As business executives around the world begin to realize the vast potential of cloud computing, IT managers will have to move quickly to ensure data remains secure and the company stays compliant as it migrates to the new platform.
As is often the case with innovative technologies, cloud security is lagging behind adoption rates. In many organizations, enterprise interest in the cloud has been spurred by the promises of affordability and scalability, and IT professionals are now forced to begin deployments without a full understanding of the risks. In an effort to help technology teams address data protection concerns on the new platform, cloud expert Gilad Parann-Nissany recently shared several recommendations via Sys-Con Media.

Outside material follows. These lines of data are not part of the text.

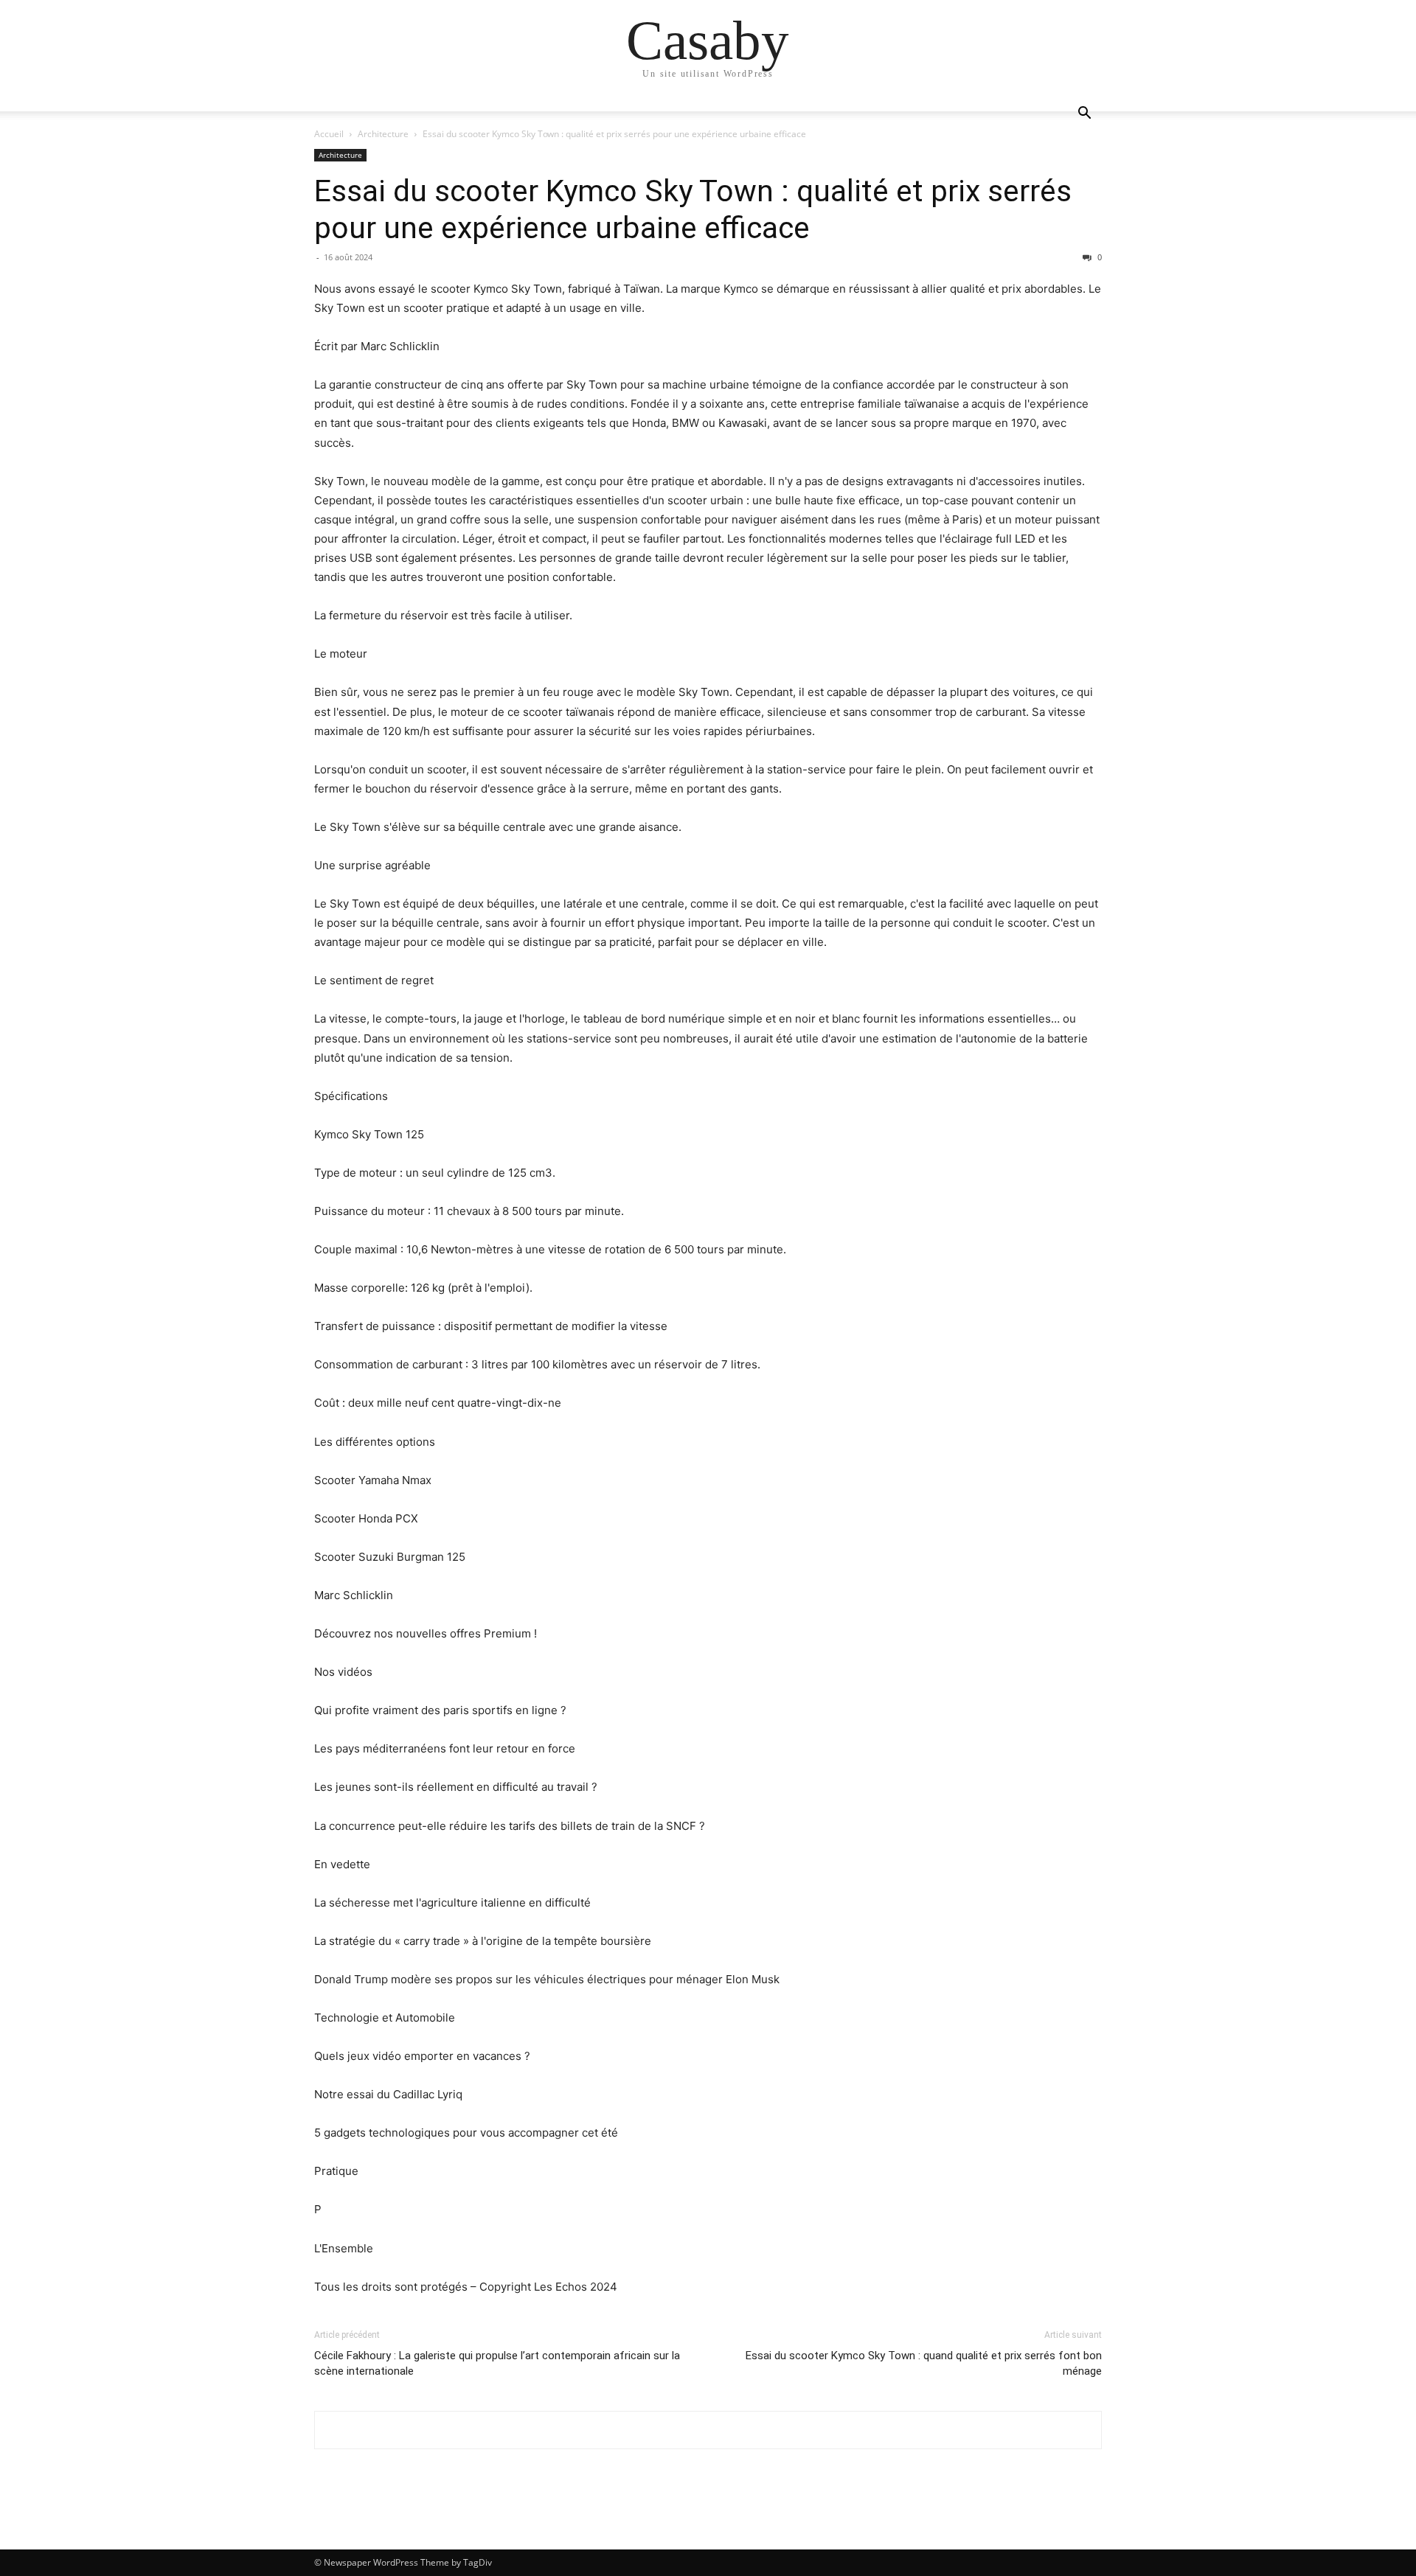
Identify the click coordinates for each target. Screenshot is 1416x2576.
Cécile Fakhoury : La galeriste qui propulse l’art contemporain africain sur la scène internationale (497, 2363)
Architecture (383, 134)
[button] (1084, 115)
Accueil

Parann-Nissany recommends IT administrators approach the potentially overwhelming task of choosing a cloud provider by beginning at the data level. It is the business' responsibility to evaluate the security mechanisms a storage vendor has in place. This includes the assessment of which security solution vendors support the platform, what data protection features are available out of the box and how well the cloud provider understands best practices.
The data encryption strategy is also particularly important in public cloud environments, cautions Parann-Nissany. Businesses should thoroughly examine the encryption mechanisms offered by the cloud provider and decide whether they might be better served by third-party solutions. Oftentimes, outsourcing these responsibilities is a smart strategy for companies tasked with sustaining aggressive growth.
Regardless of the encryption strategy a company ultimately chooses to pursue, storing encryption keys is particularly important. Many experts advise businesses to keep these keys away from the cloud to improve security. However, this approach requires the company to provision additional resources to store the keys in-house, or partner with another SaaS vendor, according to Parann-Nissany. Alternatively, a number of vendors are beginning to develop key management platforms tailored to evolving cloud environments.
The cloud security concerns that continue to persist among many businesses are, in some cases, perfectly legitimate. The multi-tenancy inherent to public cloud computing poses unique challenges that security experts are still struggling to manage. And, as reported by BusinessWeek, skepticism only grows stronger when smaller firms hear about leading brands such as Amazon, Microsoft and Google struggling with their cloud services.
Despite these concerns, companies should remember that the technology is relatively young and best practices will take time to develop. But in the meantime, a thorough understanding of the principles of cloud computing security will allow companies to leverage the various benefits of the technology without fear of data breach or loss.